Examples abound of “polluters” who are motivated to conceal the extent of environmental damage for which they are responsible. For instance, China quietly acknowledged in 2015 that it had been using up to 17% more coal a year than reported. By some estimates, that means almost a billion more tons of carbon dioxide released annually. In addition to underreporting, another method of concealment is quid pro quo corruption; polluters may attempt to avoid paying under the carbon offset framework by bribing those determining country contributions. With two consenting parties to the bribe, such corruption is difficult to expose.
Not only is the amount of money involved in climate finance enormous, but the path it travels from donor to recipient is complex. To get climate finance off the ground, the United Nations (UN) has created the Green Climate Fund, a clean energy investment vehicle. This fund and others like it do not channel funding directly to recipient countries, but rather through a bevy of banks and UN agencies, as well as national level actors.
As shown by the Volkswagen “diesel dupe,” increased regulation in the realm of pollution can lead to fraud and corruption to avoid it. Where there are significant amounts of public funding available, there is greater risk of corruption in the administration of those funds. Moreover, detection in a complex regulatory setting is all the more difficult. When hundreds of millions of climate finance dollars flow in a circuitous route from donor to recipient countries, the risk of climate funds being frittered away pursuant to fraud, waste or abuse is unavoidable.
How to guarantee truth in the causes, costs and consequences of climate change? First, climate finance must be transparent. It is imperative to be able to track climate finance flows and advocate for stronger protections to ensure that efforts to adapt to and mitigate the impacts of climate change are not hampered by corruption. Implementation of the Paris Climate Change Agreement is key to transparency, as the Agreement’s implementation guidelines are needed to unlock transparent and practical climate action across the globe, including finance, technology and capacity building. The implementation guidelines have been under negotiation since 2016, and they are set to be adopted at the 24th annual Conference of Parties to the UNFCC (COP24), to be held in Poland in December of 2018.
Second, climate finance must be accountable. Corruption and mismanagement must be, if not prevented in the first instance, then exposed and addressed. The Green Climate Fund has an internal body that investigates allegations of fraud and misconduct; this is necessary, but insufficient.

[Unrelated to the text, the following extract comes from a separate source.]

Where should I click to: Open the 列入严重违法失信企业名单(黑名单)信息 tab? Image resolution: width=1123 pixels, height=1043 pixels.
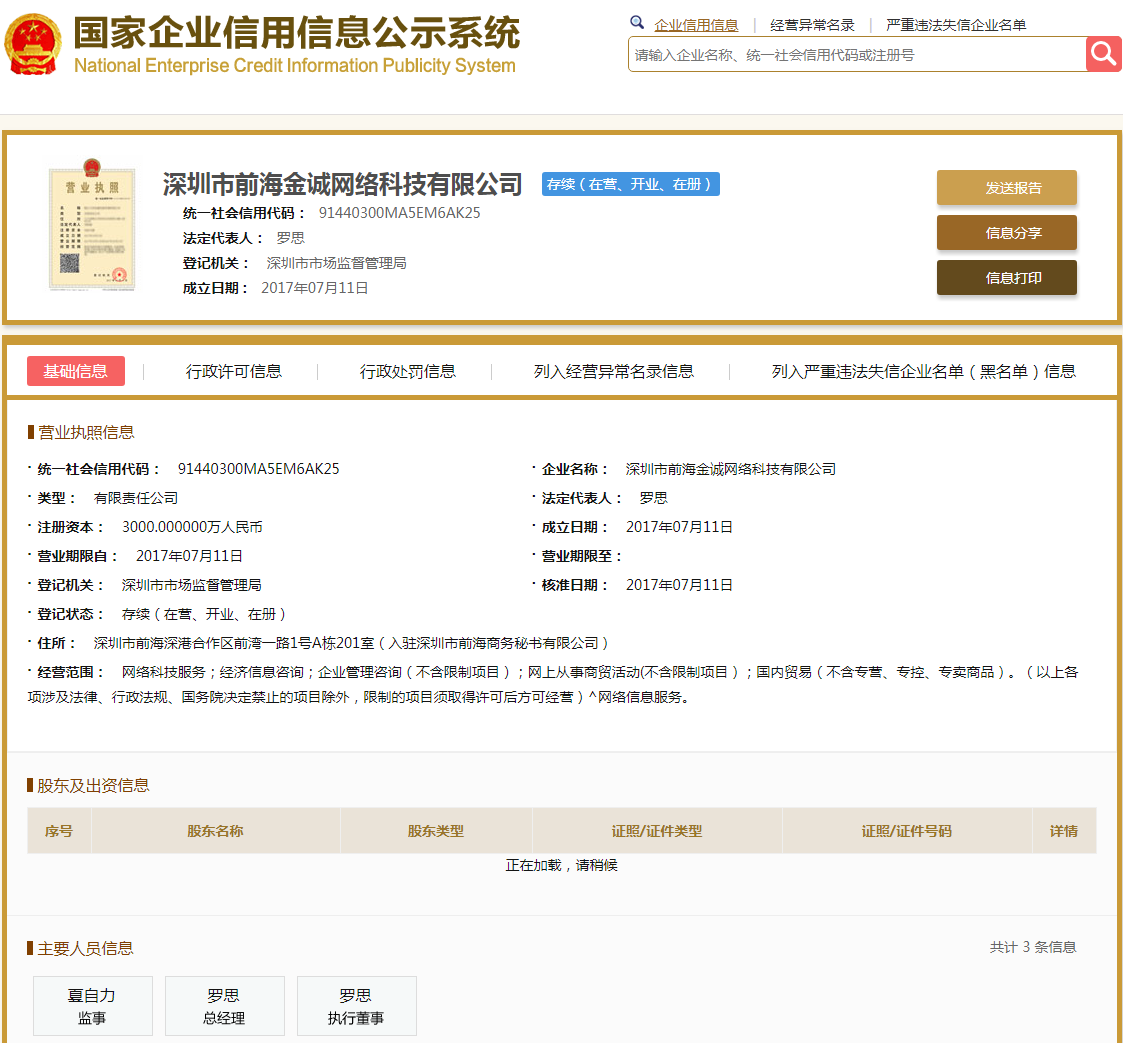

Parties to the UNFCC must commit investigative and legislative resources to addressing corruption in the realm of the environment in their own countries.

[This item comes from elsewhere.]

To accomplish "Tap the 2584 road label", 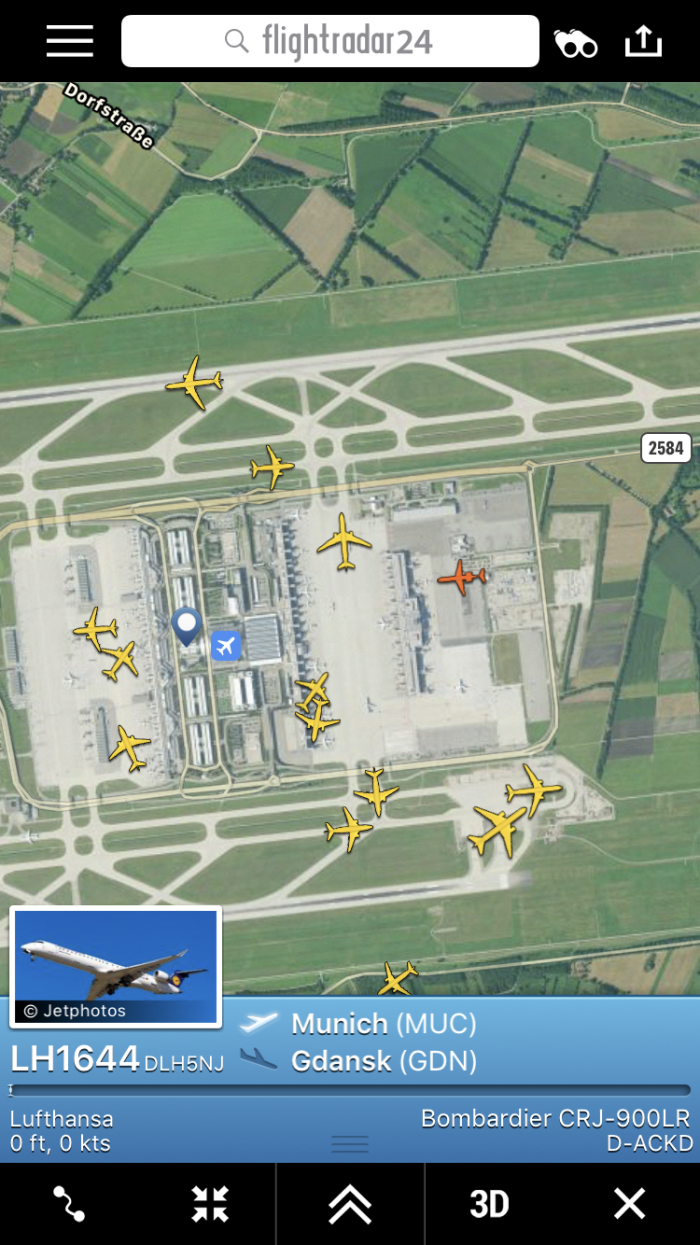I will tap(666, 448).
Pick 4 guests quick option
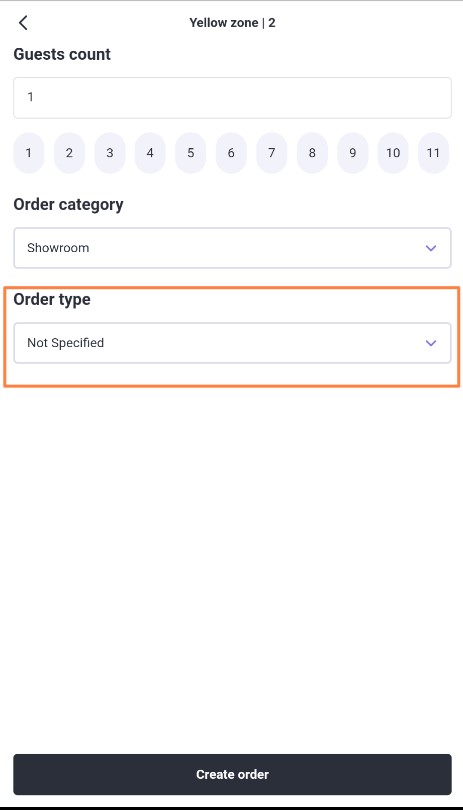 coord(150,153)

An era of climate change and extreme weather has arrived. It is incumbent on heads of state and parties to the UNFCC to adapt to this era and seek to mitigate its effects. Transparency and accountability are essential in stemming the damage caused by climate change. Nothing less than life as we know it hangs in the balance.

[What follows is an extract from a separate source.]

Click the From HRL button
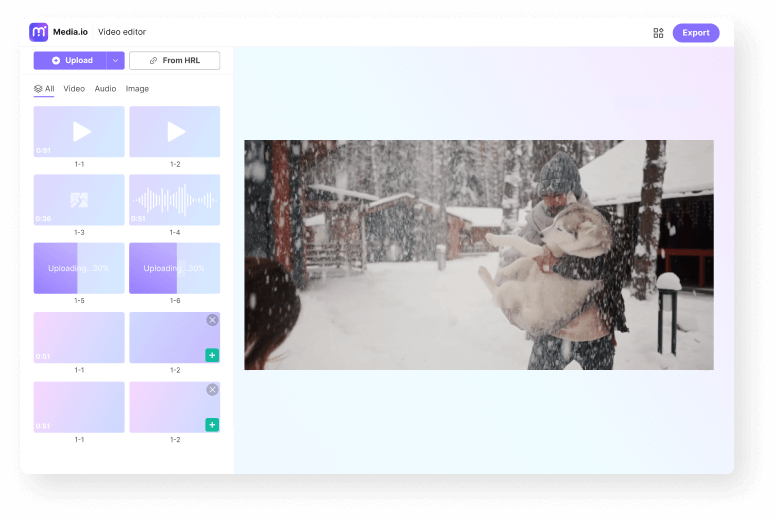Viewport: 777px width, 518px height. (x=175, y=61)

Juliet S. Sorensen is a Clinical Professor of Law and the Director of the Bluhm Legal Clinic at Northwestern Pritzker School of Law. She is the author of Public Corruption and the Law: Cases & Materials (West Academic 2017) (with David Hoffman) and Corruption in an Era of Climate Change: Rebuilding Sint Maarten After Hurricane Irma (Small Island Developing States Research Platform 2018) (with Cindy Gerges, Gerry Hirschfeld, Claire Hutar, Elise Meyer, and Garrett Salzman).